BEGIN Extracted entries

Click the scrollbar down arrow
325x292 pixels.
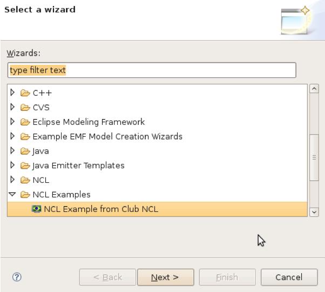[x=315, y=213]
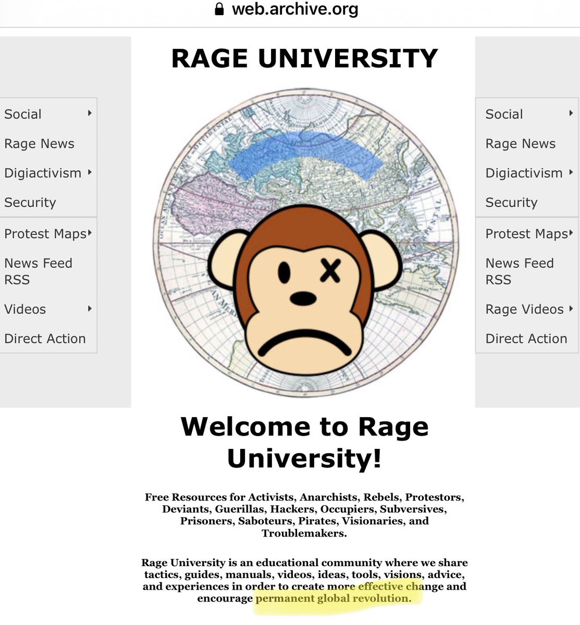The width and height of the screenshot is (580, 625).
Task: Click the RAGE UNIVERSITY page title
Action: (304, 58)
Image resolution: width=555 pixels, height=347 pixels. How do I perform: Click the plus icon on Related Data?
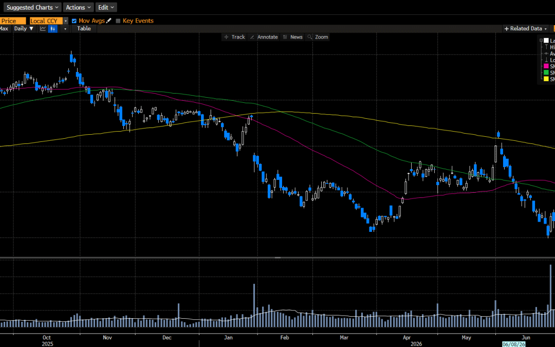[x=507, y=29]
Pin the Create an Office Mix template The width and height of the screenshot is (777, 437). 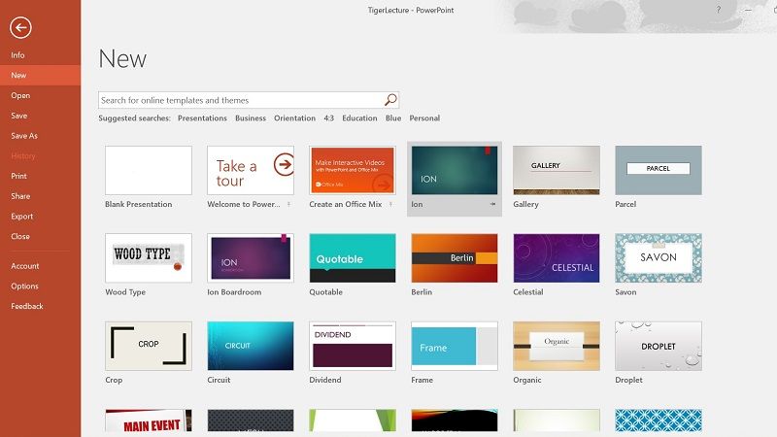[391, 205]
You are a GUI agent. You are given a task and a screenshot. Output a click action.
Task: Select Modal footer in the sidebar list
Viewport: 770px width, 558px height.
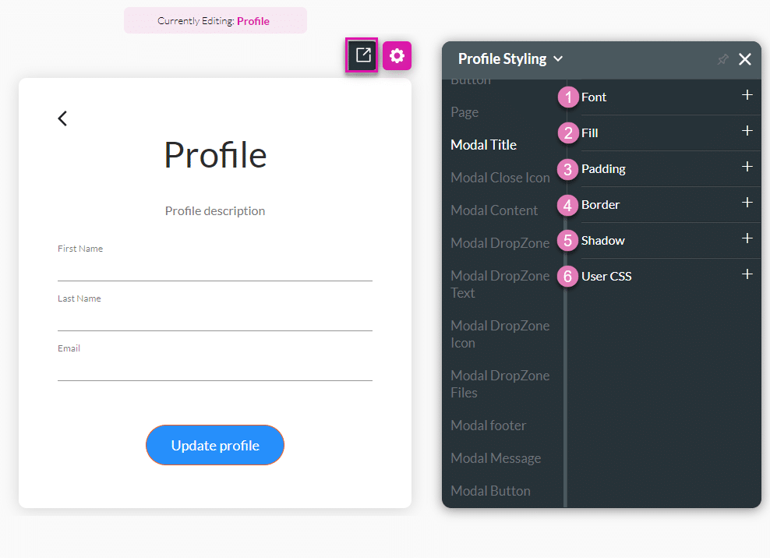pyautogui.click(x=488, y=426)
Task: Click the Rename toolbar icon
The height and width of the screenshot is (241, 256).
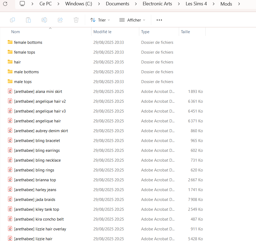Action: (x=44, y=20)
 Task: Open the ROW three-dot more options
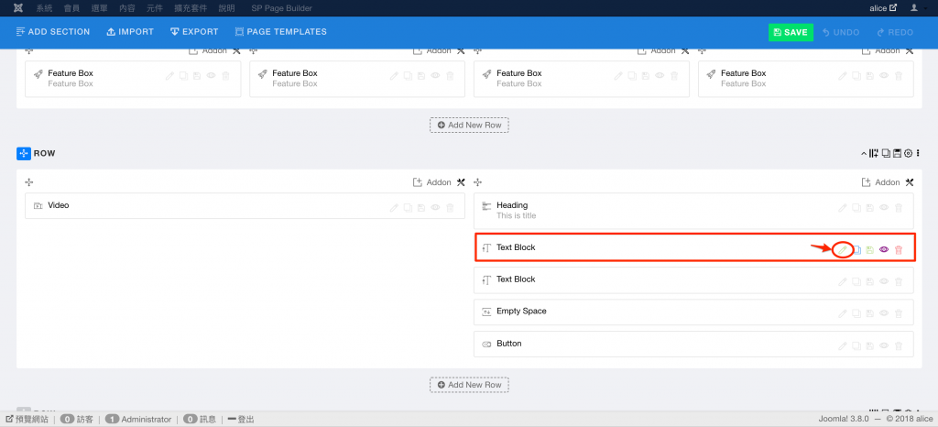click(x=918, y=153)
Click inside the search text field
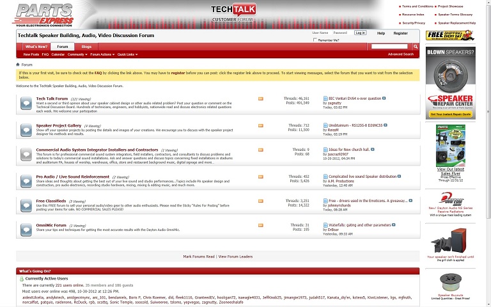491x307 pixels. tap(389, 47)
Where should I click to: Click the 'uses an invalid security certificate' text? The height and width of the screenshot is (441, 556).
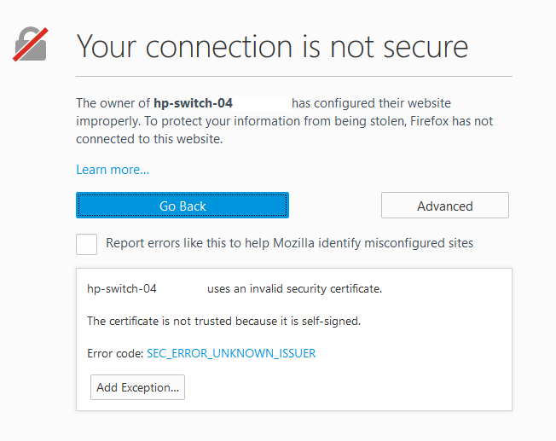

END Extracted entries

Your task:
From the line with "Click inside the search text field" down to the last line of the records above, restate each line verbatim, passing over any picture.

Answer space:
Click inside the search text field
491x307 pixels. tap(389, 47)
Where should I click to: Click the 'uses an invalid security certificate' text? The height and width of the screenshot is (441, 556).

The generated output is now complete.